Commanders and leaders
- Gaius Sulpicius Peticus Marcus Valerius Poplicola: Unknown

Strength
- 2 consular armies; about 40,000: Unknown

= Battle of Pedum (358 BC) =

Battle between the Roman Republic and Gallic tribes

The Battle of Pedum was fought in 358 BC, near Pedum between the Roman Republic and a group of Gauls who had entered Latium. The Romans, led by dictator Gaius Sulpicius Peticus and his magister equitum, Marcus Valerius Poplicola, defeated the Gauls at their encampment near Pedum after a prolonged standoff.

==Background==
News of Gallic tribes in Latium had been common towards the end of 359 BC. Upon hearing news of a force of Gauls entering Latium and encamping near Pedum, the Romans resolved to appoint Gaius Sulpicius Peticus as dictator, who, along with his magister equitum, Marcus Valerius Poplicola, quickly set off for Pedum in anticipation of an easy victory.

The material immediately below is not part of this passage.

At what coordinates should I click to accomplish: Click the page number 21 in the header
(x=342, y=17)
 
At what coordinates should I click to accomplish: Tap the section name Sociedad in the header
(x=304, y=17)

Upon reaching Pedum, Peticus, to the displeasure of his men, ordered that no soldier be permitted to attack without his command. Peticus's men soon began publicly voicing their distaste for the dictator's orders. The opposition culminated when Sextus Tullius, one of Peticus's senior centurions, delivered a speech to his men, denouncing Peticus's choice and effectively convincing Peticius to engage with the Gauls.

==Battle==
Skirmishing began between Romans and Gauls shortly after Tullius's address, prompting Peticus to formulate a strategy. Peticus decided to send a mix of muleteers and cavalry atop a nearby mountain, and lined up the rest of his forces along the plains near base of the mountain. The Gauls were quick to attack after they spotted the Romans descending the mountain, but the move ultimately resulted in disorder, and the Romans were able to rout both the right and left flanks of the Gaulish forces, driving them to retreat. At this, Peticus ordered his cavalry and muleteers to intercept the fleeing Gallic army.

==Aftermath==
Peticus, Poplicola, and the Roman force returned to Rome with a considerable amount of gold taken from the Gallic camps. The spoils were brought to the Capitoline Hill and consecrated.